Studies in Music Theory at UMass Amherst range from specialized study for students pursuing M.M. and B.A. degrees in Music Theory to foundational instruction for all music students. (Admission to the Ph.D. program is currently suspended.)
We also offer General Education courses for the wider UMass community. 

Graduate students in Music Theory take a range of introductory and specialized courses and gain extensive teaching experience, working closely with experienced professors. All Master's students majoring in music take graduate courses in music theory, chosen from a wide range of topics. Comprehensive examinations for all graduate students in music include a music-theory component. All undergraduate music majors take five semesters of courses in music theory and four semesters in aural skills (ear training).

Our theory faculty are active teachers and scholars: All teach both undergraduate and graduate courses in the department on a regular basis.
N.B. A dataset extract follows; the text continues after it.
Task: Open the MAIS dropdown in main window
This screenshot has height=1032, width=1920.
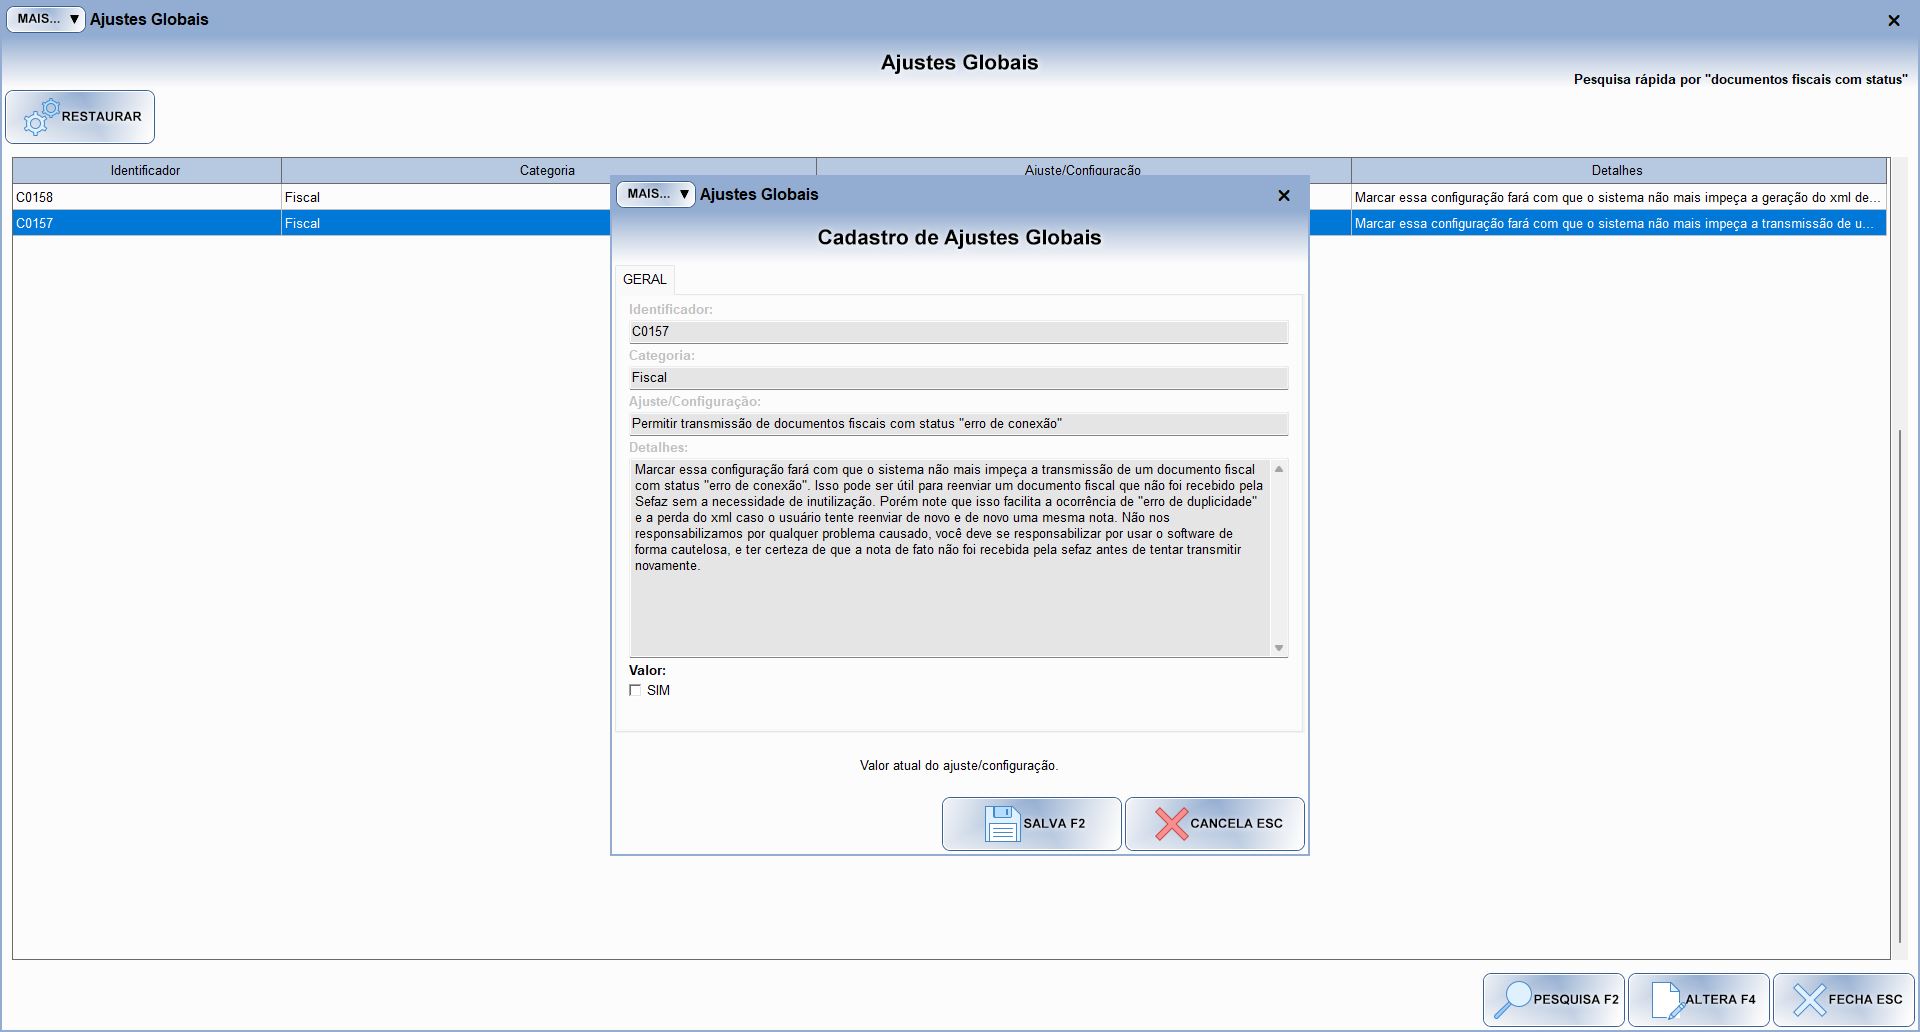Action: click(46, 19)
All are actively pursuing research agendas, presenting their work at scholarly conferences, and publishing books and articles in a variety of venues. You can read more about our faculty on the Theory Faculty page.

 

News and Research

Guidonian hand
Guidonian Hand

2019-20 faculty member Ryan Taycher defended his dissertation, “De fundamento discanti: Structure and Elaboration in Fourteenth-Century Diminished Counterpoint,” at Indiana University Bloomington. He also presented “A Tale of Two Moteti: Tonal Structures in Vitry’s Flos/Celsa and Gloria (Ivrea 64)” at this year’s Annual Meeting of the Society for Music Theory in Columbus, OH. Ryan was principal organizer of the conference “Music, Theory, and Their Sources” which was planned for June, 2020 at the Newberry Library in Chicago.

Brent Auerbach's book Musical Motives was published by Oxford University Press. This book offers a new theory of and methods for motivic analysis. Brent also successfully completed a second term as Graduate Program Director and oversaw the recent publication of the SMT Newsletter, which marks the sixth and final issue of his three-year term as editor.

Jason Hooper served for several years as coordinator of the theory area and as co-editor of Theory and Practice. His chapter on Schenker’s early conception of sonata form is forthcoming in Rethinking Schenkerian Analysis, published by Oxford University Press.

Gary S. Karpinski presented “The Limits of Systems and the Transition from Tonal to Post-Tonal Aural Skills” at Música Analítica, Porto International Symposium on the Analysis and Theory of Music in Porto, Portugal, and “Sight Singing Anthology as Database: Developing a Trait-Based Search Tool for Aural Skills Instruction” at Pedagogy into Practice: Teaching Music Theory in the Twenty-First Century, in Santa Barbara, CA.

Christopher White published several articles including "Influences of Chord Change on Metric Accent” in Psychomusicology, "Autocorrelation of Pitch-Event Vectors in Meter Finding” in Mathematics and Computation in Music (CITE), and “Meter's Influence on Theoretical and Corpus-Derived Harmonic Grammars” in Indiana Theory Review. He also recently presented at Mathematics and Computation in Music, Society for Music Perception and Cognition, and Wellesley's Music Lecture Series. Chris is currently Chair of the Society for Music Theory’s Music Informatics Group, Secretary of the New England Conference of Music Theorists, and a Civic Engagement and Service-Learning Faculty Fellow at UMass Amherst.